Tom's Blog

Wednesday, April 25, 2012

Nice open savanna restoration area

The bur oak savanna on the upper reaches of our south-facing slope is now quite attractive, and it has come a long way since we began restoration work in 1998. Originally, this was a buckthorn desert, but once the toxin dissipated it started to support lots of nice savanna species. However, buckthorn eradication is not easy, so it took quite a few years to bring it to the stage it is in today. In earlier years, this site did not burn well, and we always had to do interior lighting, but for the past several years it has burned fine on its own. (We backburn from the firebreak which is just above the person in the red jacket.)

Since this site was burned early (March 13), now is the time to do a canvas for invasive plants such as remaining buckthorn (only a few), brambles, clonal species such as pale Indian plantain, and various clovers. Thistle, parsnip, and other common invaders are now completely absent.

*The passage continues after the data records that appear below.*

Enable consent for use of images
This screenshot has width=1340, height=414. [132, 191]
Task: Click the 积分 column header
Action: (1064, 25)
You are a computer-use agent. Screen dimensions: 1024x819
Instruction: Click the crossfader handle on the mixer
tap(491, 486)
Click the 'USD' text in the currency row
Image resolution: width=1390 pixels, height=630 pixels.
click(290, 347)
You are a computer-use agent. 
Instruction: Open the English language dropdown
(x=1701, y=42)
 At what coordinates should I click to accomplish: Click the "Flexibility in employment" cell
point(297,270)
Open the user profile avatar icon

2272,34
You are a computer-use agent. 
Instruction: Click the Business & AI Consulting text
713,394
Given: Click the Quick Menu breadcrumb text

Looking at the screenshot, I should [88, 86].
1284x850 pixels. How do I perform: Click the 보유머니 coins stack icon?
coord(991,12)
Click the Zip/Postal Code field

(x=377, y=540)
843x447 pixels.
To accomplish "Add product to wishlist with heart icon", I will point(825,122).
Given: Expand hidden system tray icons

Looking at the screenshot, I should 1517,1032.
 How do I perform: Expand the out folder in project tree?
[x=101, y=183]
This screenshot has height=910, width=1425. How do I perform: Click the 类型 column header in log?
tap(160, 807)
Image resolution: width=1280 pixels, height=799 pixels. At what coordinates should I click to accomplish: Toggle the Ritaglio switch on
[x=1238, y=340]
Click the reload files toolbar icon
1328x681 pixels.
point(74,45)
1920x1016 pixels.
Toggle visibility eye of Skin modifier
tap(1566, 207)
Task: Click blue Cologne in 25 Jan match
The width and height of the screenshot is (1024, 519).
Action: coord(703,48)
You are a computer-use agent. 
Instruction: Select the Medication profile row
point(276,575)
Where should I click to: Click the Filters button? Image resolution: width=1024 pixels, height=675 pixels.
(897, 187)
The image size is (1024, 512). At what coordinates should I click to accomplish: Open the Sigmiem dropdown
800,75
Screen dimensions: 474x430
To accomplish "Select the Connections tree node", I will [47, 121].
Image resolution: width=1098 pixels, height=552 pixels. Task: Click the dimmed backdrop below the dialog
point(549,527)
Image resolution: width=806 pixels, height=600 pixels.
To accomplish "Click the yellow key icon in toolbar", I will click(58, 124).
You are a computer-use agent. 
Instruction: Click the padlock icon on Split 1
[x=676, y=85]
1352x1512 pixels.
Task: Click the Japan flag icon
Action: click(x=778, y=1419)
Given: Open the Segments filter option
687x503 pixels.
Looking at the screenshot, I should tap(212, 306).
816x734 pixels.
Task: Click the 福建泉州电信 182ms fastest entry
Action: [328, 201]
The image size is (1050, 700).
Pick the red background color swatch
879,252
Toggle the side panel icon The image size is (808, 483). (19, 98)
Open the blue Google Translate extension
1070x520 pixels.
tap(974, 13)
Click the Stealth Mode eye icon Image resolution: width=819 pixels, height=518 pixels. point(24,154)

This year for the first time golden Alexanders (Zizia aureus) has formed nice large patches, so the whole slope has a tinge of yellow. Although spraying here is not exactly easy (finding a good footing is often a problem), it is a pleasure to work on such a nice slope.

In addition to the Zizia, species common now include little bluestem, violet wood sorrel, rosin weed, bergamot, yellow cone flower, zig-zag goldenrod, stiff goldenrod, early meadow rue, and purple hyssop. Just nearby in the open prairie remnant are hoary puccoon, prairie dropseed, prairie turnip, and bird's foot violet.